Books to Movies to TV Shows
I’m a bibliophile – a crazed book junkie. But more than that, I’m a sucker for a good story. So, admittedly, when it comes down to it I can enjoy a well-crafted TV Show storyline just as easily as a classic like Ayn Rand’s The Fountainhead.
I grew up with the token line “read the book, its always better than the movie.” I lived and breathed this credo, I pushed it on others as a bookseller. Up until recently, I’d vow that it was complete and utter truth.
But has anyone noticed how crafty these TV Show writers have been getting? Look at Lost, the whole nation was hooked. And then all the over-rated vampire dramas… True Blood, I must say, was pretty fascinating. The book series counterpart by Charlainne Harris, uuuhhh, cute and funny – but not something that would keep me going back for more except for the fact that I can’t stand being that person that has watched the show or movie and not read all the books, being that person hurts my soul.
The whole phenomenon of liking the show better than the books threw me for a loop. I’m not that person – I always enjoy the books better. Look at The Scarlet Pimpernel: God only knows I adore Jane Seymour, but nothing compares to just reading it all for myself. Jane Austen renditions I could eat up day after day, but you’ll never get me to concede that I’d take any of the movie versions over the books ever. East of Eden, Nicholas Nickleby, Wuthering Heights, Harry Potter, my list of loves goes on and on, and as fabulous as some of the movie versions get they just can never compete with the books.
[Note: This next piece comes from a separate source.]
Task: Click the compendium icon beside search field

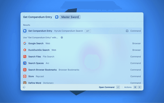Action: click(57, 17)
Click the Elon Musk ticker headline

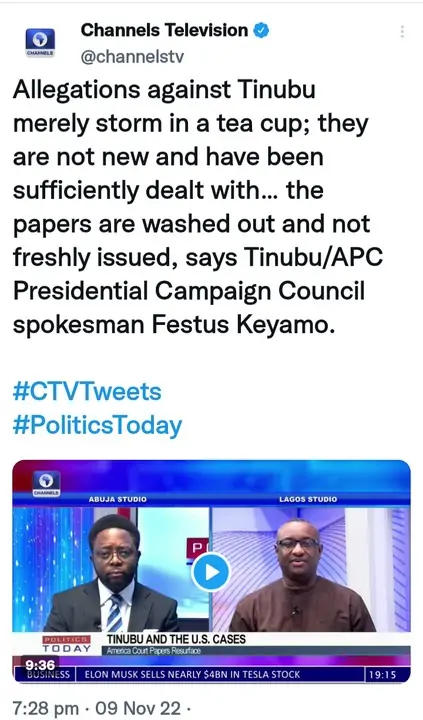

Until lately. I saw White Oleander and despite its major differences from Janet Fitch’s original work, I loved it, and will re-watch the movie long before I’ll re-read the written format. Girl Interrupted… I adore Susanna Keysen, but man, Angelina Joli and Winona Ryder did such an awesome job, I was riveted. And finally, to my shame, I have a closet addiction to the TV Show The Vampire Diaries. Its lame, I know, the whole ‘I’m in highschool and I’m doomed to love this vampire from first sight’ business is such a racket and mostly I hate it. (The Twilight book series stressed me out beyond belief, I didn’t really care for it although it was entertaining – but overall, pretty awful.) Yet, here I was this week, hooked on the Vampire Diaries (thanks to Netflix) and I thought: The books are bound to be even better, after all they are books.
So, I bought the first two. I’m reading them. I’m HATING them. How did a TV Show screen writer write such riveting stuff based on a book that is not remotely riveting at all? The books are so young, and in comparison the show is so much older. The Elena of the book is so shallow and a huge jerk so far, completely obsessed with herself and her status, and the Elena of the show is actually a bit lovable with the makings of a heroine.
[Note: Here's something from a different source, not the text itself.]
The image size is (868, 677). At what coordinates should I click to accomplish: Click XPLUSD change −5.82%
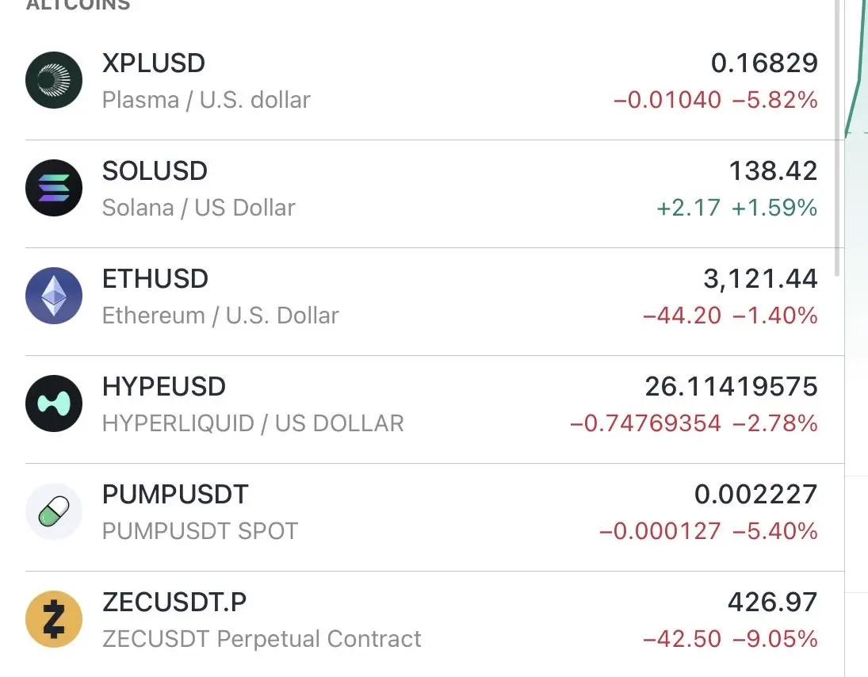775,101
I ask my fellow book readers: How has this happened? Has book quality gone down so low? Has the technology and budgeting of the movie and television industry risen so high to make a lame storyline become something fascinating with visual stimulation? Is it a combination of the two? Does any other book lovers find themselves in this hypocritical dilemma? I love my books. I love discovering the latest Simon Winchester, I love diving into ancient classics, I love studying history and researching ideas and philosophies of the past, I even love my bubble bath reads (the books I call cotton candy for the mind and soul). And sometimes, I find myself loving the movies and shows just a tad bit better.